Editorial

The Powerful Placebo and the Wizard of Oz

John C. Bailar, III, M.D., Ph.D.

N Engl J Med 2001; 344:1630-1632May 24, 2001DOI: 10.1056/NEJM200105243442111

Article

Some myths really ought to be true. We react with surprise and pleasure when we encounter them and then believe them when they neatly and comfortably help to explain some confusing aspect of our world. Thereafter, evidence against them is unwelcome and not to be trusted. But some such myths are flawed and misleading.

John Snow has been widely credited with stopping a cholera epidemic in 1854. He noticed that the disease was prevalent among Londoners who drank from a well supplied by one water company but not among those who drank from the well of another company, and he removed the handle of the offending pump. Alas, the record shows that the number of new cases of cholera had already decreased sharply, and Snow's insight (though important for establishing the cause of cholera) had little effect as the epidemic completed its course.1

Studies of five workers at Western Electric's Hawthorne plant in Illinois were cited for decades as having shown that productivity increased each time the investigators changed the working conditions, including the last change — back to the original conditions. This “Hawthorne effect” was said to show how a research setting itself could change behavior. Again, though, the records belie this simple and appealing story; the last working conditions differed from the original conditions in several important ways, including the addition of a break for rest and tea as well as the progressive transformation of the workers who were being studied from passive subjects into active study participants.2

The potential benefits of placebos as treatments for diseases have rarely been questioned since Beecher reported in 1955 that they could relieve symptoms and otherwise contribute to the well-being of patients.3 Many readers will remember the Wizard of Oz, who was powerful because others thought he was powerful — until they found that the curtain hid a very ordinary man.4 Is the placebo powerful because we have not looked behind the curtain? The question is involuted; layers of meaning surround the words “powerful” and “because.” In this issue of the Journal, Hróbjartsson and Gøtzsche5 help to remove at least one layer of the mystery. They conducted a systematic review of clinical trials in which patients were randomly assigned to either placebo or no treatment. They found little evidence in general that placebos had powerful clinical effects.
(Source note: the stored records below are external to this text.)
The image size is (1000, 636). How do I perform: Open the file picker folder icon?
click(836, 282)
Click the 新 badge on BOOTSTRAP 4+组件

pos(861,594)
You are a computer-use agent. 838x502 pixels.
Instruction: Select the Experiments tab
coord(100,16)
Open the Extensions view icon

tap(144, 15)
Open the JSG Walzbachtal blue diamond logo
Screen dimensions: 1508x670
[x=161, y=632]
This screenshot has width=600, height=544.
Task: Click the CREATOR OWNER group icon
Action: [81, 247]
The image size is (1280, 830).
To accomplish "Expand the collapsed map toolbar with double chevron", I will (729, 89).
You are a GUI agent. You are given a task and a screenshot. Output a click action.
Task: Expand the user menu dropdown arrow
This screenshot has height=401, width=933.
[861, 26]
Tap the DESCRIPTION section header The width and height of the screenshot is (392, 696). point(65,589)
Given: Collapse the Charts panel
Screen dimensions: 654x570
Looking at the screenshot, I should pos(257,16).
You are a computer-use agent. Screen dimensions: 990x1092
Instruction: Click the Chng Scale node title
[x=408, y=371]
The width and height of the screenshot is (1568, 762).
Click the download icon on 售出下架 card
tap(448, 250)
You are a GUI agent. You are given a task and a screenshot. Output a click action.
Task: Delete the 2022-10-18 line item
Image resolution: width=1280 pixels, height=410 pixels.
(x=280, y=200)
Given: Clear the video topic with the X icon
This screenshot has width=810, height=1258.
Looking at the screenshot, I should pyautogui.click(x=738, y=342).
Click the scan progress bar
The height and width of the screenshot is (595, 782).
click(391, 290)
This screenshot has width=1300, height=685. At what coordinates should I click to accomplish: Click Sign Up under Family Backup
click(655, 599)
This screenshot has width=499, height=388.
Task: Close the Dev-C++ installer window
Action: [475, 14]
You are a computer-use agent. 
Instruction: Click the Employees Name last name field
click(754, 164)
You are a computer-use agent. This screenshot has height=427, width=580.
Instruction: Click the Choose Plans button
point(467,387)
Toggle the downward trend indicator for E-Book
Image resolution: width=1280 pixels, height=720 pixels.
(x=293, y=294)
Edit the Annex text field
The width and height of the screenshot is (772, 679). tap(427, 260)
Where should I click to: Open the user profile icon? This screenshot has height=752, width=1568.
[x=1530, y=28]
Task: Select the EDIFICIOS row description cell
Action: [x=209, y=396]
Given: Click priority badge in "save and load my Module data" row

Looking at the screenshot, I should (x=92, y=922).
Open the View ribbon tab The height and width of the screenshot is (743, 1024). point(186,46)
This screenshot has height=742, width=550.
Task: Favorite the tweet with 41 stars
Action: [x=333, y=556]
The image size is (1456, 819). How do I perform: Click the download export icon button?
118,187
The basic problem is that the patient who has had a bad day with cancer or emphysema or a headache does not need a placebo to feel better the next day. Is the improvement in patients given a placebo a result of the placebo itself, of natural fluctuations in the progression of the disease, or of how the patient responds to the symptoms? The primary comparison in a placebo-controlled trial is usually of the placebo with a possibly active therapy, not with no treatment. This design cannot distinguish an effect of placebo from the natural course of the disease, regression to the mean (the tendency for random increases or decreases to be followed by observations closer to the average), or the effects of other factors.

Clinical trials generally include blinding to improve objectivity in the assessment of outcomes if the patient or the observer might otherwise be able to tell which treatment was being given. Effective blinding may require the use of a placebo. Some trials include a placebo for other reasons, such as to strengthen the bond between the patient and the study. Some studies do not include a placebo at all. Few, however, include both a placebo and a nonplacebo (untreated) group for which outcomes can be compared directly. It is remarkable that Hróbjartsson and Gøtzsche found 114 randomized clinical trials that included both a placebo group and an untreated group and in which other treatment, if any, was held constant.

Placebo is surprisingly hard to define precisely. These authors defined placebo in operational terms as an intervention labeled as such in the report of a clinical trial. They report only the main outcome of each trial, so no patients were counted more than once. When the original report did not specify the main outcome, the reviewers selected the outcome they considered most relevant to patients. The placebos they reviewed were pharmacologic (e.g., tablet), physical (e.g., manipulation), or psychological (e.g., conversation).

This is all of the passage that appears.